____ Text to read

[PATCH 00 of 11 v3] NUMA aware credit scheduling

* [PATCH 00 of 11 v3] NUMA aware credit scheduling
@ 2013-02-01 11:01 Dario Faggioli
  2013-02-01 11:01 ` [PATCH 01 of 11 v3] xen, libxc: rename xenctl_cpumap to xenctl_bitmap Dario Faggioli
                   ` (11 more replies)
  0 siblings, 12 replies; 39+ messages in thread
From: Dario Faggioli @ 2013-02-01 11:01 UTC (permalink / raw)
  To: xen-devel
  Cc: Marcus Granado, Dan Magenheimer, Ian Campbell, Anil Madhavapeddy,
	George Dunlap, Andrew Cooper, Juergen Gross, Ian Jackson,
	Jan Beulich, Daniel De Graaf, Matt Wilson

Hello Everyone,

V3 of the NUMA aware scheduling series. It is nothing more than v2 with all
the review comments I got, addressed... Or so I think. :-)

I added a new patch in the series (#3), for dealing with the suboptimal SMT
load balancing in credit there, instead than within what now is patch #4.

I ran the following benchmarks (again):

 * SpecJBB is all about throughput, so pinning is likely the ideal solution.

 * Sysbench-memory is the time it takes for writing a fixed amount of memory
   (and then it is the throughput that is measured). What we expect is
   locality to be important, but at the same time the potential imbalances
   due to pinning could have a say in it.

________
____ Entries supplied

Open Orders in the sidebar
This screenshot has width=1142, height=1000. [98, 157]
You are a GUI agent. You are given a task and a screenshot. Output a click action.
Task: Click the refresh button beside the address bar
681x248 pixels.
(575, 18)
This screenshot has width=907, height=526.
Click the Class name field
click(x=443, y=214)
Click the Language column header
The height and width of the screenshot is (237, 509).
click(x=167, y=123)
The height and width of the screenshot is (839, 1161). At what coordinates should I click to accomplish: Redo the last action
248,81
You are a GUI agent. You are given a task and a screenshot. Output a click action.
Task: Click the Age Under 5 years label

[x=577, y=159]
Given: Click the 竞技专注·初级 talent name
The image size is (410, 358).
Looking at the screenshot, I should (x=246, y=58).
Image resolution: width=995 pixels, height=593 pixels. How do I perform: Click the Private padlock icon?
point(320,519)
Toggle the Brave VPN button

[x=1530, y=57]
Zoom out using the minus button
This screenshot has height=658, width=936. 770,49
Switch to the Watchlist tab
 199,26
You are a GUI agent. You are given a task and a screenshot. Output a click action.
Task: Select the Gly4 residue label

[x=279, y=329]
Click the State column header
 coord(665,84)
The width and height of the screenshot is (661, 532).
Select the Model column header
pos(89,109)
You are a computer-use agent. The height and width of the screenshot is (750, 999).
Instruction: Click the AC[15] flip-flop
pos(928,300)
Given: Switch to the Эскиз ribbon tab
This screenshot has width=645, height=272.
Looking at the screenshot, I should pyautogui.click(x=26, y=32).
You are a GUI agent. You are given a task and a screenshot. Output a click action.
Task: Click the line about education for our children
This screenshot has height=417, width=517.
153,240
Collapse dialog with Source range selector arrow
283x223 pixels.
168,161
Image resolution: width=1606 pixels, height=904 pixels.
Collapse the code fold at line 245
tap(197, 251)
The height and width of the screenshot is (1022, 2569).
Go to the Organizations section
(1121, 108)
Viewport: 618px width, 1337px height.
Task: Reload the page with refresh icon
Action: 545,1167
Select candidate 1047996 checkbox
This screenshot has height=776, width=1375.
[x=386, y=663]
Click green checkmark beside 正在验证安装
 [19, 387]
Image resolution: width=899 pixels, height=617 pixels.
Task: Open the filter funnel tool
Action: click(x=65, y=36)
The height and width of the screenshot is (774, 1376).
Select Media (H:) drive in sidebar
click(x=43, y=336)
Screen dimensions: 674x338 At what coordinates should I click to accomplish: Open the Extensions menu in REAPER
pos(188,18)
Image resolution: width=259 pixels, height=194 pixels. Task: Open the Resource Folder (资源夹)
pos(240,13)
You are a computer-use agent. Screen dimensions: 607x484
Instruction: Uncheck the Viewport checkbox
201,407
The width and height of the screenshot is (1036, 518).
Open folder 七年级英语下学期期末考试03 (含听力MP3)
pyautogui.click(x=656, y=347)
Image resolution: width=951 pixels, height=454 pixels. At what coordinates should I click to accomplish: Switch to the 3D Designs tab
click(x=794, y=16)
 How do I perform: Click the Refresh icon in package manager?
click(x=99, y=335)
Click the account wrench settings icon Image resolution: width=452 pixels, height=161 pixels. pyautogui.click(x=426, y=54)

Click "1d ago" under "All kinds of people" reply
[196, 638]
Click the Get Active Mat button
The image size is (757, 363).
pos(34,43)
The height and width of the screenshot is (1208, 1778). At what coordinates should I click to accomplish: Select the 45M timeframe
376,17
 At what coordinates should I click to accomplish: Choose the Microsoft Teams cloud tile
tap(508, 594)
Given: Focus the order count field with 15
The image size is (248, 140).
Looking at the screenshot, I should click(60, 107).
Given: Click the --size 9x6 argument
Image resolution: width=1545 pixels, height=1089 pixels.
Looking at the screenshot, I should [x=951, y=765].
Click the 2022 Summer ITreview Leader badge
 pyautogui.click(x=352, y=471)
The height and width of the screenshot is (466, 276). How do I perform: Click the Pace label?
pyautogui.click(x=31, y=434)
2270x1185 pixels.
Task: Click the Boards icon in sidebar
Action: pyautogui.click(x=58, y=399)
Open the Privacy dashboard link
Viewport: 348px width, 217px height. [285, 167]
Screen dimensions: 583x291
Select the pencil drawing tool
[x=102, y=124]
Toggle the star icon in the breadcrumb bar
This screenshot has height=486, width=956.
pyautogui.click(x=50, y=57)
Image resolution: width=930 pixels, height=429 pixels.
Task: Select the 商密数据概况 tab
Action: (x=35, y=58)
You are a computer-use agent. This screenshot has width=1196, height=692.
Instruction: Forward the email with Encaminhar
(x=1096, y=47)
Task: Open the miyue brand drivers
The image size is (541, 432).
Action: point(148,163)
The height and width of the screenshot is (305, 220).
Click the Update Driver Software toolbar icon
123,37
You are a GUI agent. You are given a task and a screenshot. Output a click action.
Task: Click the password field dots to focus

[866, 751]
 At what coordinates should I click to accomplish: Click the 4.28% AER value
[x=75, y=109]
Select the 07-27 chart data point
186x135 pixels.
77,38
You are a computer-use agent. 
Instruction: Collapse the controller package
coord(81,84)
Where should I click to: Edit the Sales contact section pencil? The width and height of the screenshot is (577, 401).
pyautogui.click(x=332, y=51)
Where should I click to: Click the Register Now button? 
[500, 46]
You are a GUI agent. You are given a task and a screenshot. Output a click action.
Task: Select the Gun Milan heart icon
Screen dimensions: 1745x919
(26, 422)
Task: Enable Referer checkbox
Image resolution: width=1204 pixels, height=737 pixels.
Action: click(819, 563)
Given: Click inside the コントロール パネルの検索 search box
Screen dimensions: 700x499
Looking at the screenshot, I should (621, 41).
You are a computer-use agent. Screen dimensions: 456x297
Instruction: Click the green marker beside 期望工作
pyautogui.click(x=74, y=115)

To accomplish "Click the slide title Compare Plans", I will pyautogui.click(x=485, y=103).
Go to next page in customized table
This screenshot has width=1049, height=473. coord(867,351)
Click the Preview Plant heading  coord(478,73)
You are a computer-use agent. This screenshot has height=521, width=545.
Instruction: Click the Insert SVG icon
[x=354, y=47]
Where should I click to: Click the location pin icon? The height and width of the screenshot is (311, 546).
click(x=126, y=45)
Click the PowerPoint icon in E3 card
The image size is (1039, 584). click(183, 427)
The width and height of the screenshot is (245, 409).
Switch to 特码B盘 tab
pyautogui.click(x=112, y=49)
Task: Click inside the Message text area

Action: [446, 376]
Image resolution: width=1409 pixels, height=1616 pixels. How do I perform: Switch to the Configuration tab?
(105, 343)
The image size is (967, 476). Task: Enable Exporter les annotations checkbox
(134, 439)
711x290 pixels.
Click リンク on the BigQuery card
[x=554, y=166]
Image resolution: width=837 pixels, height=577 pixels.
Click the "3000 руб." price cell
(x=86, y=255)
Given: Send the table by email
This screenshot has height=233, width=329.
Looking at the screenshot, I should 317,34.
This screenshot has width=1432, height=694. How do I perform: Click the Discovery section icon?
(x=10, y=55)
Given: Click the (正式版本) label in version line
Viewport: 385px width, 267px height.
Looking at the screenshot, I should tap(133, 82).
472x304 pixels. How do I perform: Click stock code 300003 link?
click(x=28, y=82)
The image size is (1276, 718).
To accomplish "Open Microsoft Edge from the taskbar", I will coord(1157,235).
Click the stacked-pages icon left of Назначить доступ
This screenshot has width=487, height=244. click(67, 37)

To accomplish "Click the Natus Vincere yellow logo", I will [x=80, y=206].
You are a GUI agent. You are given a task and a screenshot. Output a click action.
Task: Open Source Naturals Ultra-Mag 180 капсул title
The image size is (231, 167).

________

Answer these about the NUMA scheduling patch post:
(a) To which mailing list was the message sent?
(b) Which patch number is the one newly added in v3?
(c) According to the post, what is SpecJBB all about?
The listing is separate material, apart from the text.

(a) xen-devel
(b) Patch #3
(c) Throughput